Segment Start: Data excerpts

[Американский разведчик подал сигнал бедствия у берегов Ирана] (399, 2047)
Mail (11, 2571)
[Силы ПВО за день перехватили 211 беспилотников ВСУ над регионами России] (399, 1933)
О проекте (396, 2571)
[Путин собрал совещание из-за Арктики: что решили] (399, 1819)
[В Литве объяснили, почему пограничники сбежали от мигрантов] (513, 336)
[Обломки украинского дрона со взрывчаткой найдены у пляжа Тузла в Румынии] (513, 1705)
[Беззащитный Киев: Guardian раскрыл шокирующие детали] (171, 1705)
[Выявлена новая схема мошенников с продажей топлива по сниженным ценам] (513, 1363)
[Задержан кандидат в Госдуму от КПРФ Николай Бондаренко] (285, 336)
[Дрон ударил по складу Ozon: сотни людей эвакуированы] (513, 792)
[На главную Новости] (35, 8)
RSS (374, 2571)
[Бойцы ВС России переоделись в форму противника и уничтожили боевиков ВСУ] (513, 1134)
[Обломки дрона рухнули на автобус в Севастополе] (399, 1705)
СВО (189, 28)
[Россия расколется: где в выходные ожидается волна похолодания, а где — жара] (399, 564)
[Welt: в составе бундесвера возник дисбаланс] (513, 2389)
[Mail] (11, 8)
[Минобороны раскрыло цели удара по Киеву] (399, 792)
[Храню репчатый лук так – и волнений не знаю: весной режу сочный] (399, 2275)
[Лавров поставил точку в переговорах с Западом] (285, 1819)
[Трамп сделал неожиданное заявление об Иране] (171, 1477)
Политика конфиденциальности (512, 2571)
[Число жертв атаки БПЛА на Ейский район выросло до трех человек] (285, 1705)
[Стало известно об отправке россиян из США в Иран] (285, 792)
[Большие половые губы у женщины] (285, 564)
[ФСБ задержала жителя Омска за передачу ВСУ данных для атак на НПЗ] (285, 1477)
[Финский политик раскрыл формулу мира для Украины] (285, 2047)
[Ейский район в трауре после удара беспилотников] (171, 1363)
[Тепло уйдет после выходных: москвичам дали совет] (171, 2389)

Segment End: Data excerpts

** Exercise requirements **
Go through the records above and copy each line exactly.

** Response **
[Американский разведчик подал сигнал бедствия у берегов Ирана] (399, 2047)
Mail (11, 2571)
[Силы ПВО за день перехватили 211 беспилотников ВСУ над регионами России] (399, 1933)
О проекте (396, 2571)
[Путин собрал совещание из-за Арктики: что решили] (399, 1819)
[В Литве объяснили, почему пограничники сбежали от мигрантов] (513, 336)
[Обломки украинского дрона со взрывчаткой найдены у пляжа Тузла в Румынии] (513, 1705)
[Беззащитный Киев: Guardian раскрыл шокирующие детали] (171, 1705)
[Выявлена новая схема мошенников с продажей топлива по сниженным ценам] (513, 1363)
[Задержан кандидат в Госдуму от КПРФ Николай Бондаренко] (285, 336)
[Дрон ударил по складу Ozon: сотни людей эвакуированы] (513, 792)
[На главную Новости] (35, 8)
RSS (374, 2571)
[Бойцы ВС России переоделись в форму противника и уничтожили боевиков ВСУ] (513, 1134)
[Обломки дрона рухнули на автобус в Севастополе] (399, 1705)
СВО (189, 28)
[Россия расколется: где в выходные ожидается волна похолодания, а где — жара] (399, 564)
[Welt: в составе бундесвера возник дисбаланс] (513, 2389)
[Mail] (11, 8)
[Минобороны раскрыло цели удара по Киеву] (399, 792)
[Храню репчатый лук так – и волнений не знаю: весной режу сочный] (399, 2275)
[Лавров поставил точку в переговорах с Западом] (285, 1819)
[Трамп сделал неожиданное заявление об Иране] (171, 1477)
Политика конфиденциальности (512, 2571)
[Число жертв атаки БПЛА на Ейский район выросло до трех человек] (285, 1705)
[Стало известно об отправке россиян из США в Иран] (285, 792)
[Большие половые губы у женщины] (285, 564)
[ФСБ задержала жителя Омска за передачу ВСУ данных для атак на НПЗ] (285, 1477)
[Финский политик раскрыл формулу мира для Украины] (285, 2047)
[Ейский район в трауре после удара беспилотников] (171, 1363)
[Тепло уйдет после выходных: москвичам дали совет] (171, 2389)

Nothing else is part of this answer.